Items from a dataset
________
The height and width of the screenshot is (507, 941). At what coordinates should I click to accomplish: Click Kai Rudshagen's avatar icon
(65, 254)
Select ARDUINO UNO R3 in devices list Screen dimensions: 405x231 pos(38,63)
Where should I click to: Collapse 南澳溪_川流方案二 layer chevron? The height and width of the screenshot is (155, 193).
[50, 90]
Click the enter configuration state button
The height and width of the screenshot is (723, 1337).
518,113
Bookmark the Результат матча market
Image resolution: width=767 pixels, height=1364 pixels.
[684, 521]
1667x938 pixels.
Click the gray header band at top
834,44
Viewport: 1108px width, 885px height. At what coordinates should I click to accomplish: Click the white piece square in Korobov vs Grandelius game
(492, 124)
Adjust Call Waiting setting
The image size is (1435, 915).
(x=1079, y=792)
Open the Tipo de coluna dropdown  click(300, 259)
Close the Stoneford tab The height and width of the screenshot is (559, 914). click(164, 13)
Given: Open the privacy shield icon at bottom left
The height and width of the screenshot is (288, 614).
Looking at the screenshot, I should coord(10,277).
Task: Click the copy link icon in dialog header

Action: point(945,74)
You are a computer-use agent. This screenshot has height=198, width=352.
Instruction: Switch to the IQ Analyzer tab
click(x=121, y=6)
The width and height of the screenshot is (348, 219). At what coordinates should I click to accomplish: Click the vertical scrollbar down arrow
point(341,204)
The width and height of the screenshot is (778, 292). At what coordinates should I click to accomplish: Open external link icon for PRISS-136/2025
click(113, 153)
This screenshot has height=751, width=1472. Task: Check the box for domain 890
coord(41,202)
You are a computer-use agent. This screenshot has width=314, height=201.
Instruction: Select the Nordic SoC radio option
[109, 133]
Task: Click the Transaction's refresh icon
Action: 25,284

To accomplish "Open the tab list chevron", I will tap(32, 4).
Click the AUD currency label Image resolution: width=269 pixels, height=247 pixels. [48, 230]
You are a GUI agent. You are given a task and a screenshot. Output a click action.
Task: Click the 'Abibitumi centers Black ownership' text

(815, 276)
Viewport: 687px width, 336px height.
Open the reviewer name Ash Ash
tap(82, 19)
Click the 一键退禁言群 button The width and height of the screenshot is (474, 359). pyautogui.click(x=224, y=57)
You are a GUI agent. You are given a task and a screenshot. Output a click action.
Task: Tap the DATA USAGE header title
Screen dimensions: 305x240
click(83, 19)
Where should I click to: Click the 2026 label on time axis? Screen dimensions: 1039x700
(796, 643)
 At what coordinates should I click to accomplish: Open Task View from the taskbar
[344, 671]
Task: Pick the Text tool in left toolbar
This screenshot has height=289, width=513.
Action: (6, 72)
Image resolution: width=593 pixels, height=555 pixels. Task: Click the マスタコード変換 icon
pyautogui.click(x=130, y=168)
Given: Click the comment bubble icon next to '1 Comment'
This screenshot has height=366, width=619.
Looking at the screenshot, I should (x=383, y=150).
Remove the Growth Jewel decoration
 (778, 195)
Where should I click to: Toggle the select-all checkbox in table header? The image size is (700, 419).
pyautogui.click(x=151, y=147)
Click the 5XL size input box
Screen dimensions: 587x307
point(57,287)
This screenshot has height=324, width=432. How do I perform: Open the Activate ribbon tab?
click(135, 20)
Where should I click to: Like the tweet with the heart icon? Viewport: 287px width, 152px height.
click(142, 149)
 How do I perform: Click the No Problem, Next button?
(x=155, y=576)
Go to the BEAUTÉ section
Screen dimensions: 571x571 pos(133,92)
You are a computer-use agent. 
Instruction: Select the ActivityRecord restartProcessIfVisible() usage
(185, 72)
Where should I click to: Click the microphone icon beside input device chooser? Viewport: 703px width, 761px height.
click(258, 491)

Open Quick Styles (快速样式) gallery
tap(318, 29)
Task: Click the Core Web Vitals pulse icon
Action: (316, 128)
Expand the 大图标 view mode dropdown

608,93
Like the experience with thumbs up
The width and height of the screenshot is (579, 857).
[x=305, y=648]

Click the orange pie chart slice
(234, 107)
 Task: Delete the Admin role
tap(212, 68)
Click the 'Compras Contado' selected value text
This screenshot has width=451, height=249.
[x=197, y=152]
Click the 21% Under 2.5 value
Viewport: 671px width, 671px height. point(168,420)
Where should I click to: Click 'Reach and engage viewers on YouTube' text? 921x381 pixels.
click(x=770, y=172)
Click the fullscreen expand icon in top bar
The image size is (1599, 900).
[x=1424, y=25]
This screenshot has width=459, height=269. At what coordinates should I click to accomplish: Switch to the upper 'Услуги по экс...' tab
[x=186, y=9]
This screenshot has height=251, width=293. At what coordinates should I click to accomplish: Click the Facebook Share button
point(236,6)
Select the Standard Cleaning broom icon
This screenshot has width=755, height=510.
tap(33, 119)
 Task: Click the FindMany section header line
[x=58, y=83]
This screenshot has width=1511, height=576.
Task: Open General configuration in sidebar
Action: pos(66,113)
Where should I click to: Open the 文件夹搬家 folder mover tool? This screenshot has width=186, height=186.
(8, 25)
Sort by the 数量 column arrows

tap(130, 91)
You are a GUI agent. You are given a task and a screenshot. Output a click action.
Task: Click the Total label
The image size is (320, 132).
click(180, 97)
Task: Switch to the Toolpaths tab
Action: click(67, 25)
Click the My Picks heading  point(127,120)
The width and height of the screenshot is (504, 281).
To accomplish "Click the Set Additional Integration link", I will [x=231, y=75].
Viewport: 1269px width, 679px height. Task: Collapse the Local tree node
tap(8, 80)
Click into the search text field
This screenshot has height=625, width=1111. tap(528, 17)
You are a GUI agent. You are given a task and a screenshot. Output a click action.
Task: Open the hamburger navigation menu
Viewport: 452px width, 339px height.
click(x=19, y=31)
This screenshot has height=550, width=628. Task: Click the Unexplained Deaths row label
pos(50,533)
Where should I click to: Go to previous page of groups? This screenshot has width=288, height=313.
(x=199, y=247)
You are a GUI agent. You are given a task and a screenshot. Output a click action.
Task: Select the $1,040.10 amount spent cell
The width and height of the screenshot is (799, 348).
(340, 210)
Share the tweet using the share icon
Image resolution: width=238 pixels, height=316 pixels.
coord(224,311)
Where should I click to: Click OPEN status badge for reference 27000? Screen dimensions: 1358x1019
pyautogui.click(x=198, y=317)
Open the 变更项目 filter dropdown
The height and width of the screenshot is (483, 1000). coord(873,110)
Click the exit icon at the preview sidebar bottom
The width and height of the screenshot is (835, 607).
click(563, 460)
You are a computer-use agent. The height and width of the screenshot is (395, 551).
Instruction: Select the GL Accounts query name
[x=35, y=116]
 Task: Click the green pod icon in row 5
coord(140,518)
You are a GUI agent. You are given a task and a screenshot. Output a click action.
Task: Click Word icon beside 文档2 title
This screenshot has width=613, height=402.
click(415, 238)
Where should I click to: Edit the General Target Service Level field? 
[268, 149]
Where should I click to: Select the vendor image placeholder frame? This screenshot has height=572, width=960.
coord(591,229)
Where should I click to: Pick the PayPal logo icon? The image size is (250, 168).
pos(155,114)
________
— Problem statement —
State only the number of lines in these entries that contain "left".

— Finished task —
2